Megatron-LM icon indicating copy to clipboard operation
Megatron-LM copied to clipboard

[BUG] Can not load _extra_state with TorchDistLoadShardedStrategy

Open ZetangForward opened this issue 1 year ago • 1 comments

Describe the bug I used the TorchDistLoadShardedStrategy loading strategy to load model weights in the distcp format. There are two different formats involved: ShardedTensor and ShardedObject. The former stores sliced weights, while the latter contains _extra_state, which holds some FP8-related information about the weights. The issue is that when the TorchDistLoadShardedStrategy attempts to read a ShardedObject, it throws an error.

Image

I notice the code here:

checkpoint.load(
        pyt_state_dict,
        FileSystemReader(checkpoint_dir),
        planner=MCoreLoadPlanner(
            shapes_validation_sharded_tensors=flexible_shape_sharded_tensors
        ),
    )

Megatron uses a binary method to read model weights, loading the results from checkpoint_dir and overwriting them into sharded_state_dict.

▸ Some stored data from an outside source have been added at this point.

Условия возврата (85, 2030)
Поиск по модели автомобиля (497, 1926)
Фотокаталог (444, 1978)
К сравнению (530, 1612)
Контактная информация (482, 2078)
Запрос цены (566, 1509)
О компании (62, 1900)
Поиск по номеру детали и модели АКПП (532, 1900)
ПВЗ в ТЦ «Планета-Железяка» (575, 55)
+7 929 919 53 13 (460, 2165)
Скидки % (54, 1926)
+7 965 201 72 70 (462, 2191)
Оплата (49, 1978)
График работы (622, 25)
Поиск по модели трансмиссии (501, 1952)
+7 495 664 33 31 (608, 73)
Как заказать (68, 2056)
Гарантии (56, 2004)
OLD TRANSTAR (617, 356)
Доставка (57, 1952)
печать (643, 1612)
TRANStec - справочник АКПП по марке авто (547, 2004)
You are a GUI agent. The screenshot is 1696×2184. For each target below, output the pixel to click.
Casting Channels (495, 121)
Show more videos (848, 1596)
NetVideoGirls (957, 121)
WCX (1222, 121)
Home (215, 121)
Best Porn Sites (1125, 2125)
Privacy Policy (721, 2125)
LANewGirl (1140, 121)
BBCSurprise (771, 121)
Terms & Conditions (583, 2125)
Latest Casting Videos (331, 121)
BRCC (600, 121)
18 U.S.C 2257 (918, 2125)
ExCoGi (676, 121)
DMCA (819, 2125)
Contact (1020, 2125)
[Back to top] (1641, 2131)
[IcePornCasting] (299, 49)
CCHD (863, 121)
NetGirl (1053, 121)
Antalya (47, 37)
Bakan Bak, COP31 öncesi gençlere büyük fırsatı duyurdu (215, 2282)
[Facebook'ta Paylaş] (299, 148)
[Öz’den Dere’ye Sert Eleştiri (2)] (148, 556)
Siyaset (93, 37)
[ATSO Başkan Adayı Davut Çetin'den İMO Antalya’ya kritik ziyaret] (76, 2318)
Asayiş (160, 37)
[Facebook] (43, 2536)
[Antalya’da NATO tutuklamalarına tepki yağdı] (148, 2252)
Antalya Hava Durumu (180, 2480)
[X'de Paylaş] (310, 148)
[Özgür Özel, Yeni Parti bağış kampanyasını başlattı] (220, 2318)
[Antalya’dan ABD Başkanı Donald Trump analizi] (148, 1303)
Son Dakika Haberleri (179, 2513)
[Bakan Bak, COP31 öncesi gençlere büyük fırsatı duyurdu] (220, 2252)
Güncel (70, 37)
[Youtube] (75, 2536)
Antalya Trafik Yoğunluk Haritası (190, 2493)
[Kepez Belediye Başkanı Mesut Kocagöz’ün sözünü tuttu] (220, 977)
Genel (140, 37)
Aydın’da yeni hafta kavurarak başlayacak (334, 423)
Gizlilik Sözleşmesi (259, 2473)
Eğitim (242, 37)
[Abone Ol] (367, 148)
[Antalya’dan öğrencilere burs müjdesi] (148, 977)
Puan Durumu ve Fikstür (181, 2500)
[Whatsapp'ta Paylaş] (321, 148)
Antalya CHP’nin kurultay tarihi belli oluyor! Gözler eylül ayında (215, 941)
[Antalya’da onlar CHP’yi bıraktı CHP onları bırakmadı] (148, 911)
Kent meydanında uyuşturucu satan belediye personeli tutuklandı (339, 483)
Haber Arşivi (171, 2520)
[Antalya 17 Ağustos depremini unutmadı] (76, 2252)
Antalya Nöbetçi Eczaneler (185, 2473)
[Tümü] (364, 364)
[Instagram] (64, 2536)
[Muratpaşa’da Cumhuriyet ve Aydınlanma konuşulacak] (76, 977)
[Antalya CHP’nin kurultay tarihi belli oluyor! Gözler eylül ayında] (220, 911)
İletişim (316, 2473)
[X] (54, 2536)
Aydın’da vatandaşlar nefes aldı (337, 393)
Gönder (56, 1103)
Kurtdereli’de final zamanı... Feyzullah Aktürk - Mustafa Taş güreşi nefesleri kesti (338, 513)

However, it seems that it can only read content of the ShardedTensor type and is unable to read the contents stored in ShardedObject.

This results in the extra_state_dict being loaded as some io.BytesIO objects instead of the expected structured data.

ZetangForward avatar Mar 23 '25 05:03 ZetangForward

Marking as stale. No activity in 60 days.

github-actions[bot] avatar May 22 '25 18:05 github-actions[bot]

This issue was closed because it has been inactive for 7 days since being marked as stale.

github-actions[bot] avatar Jul 28 '25 02:07 github-actions[bot]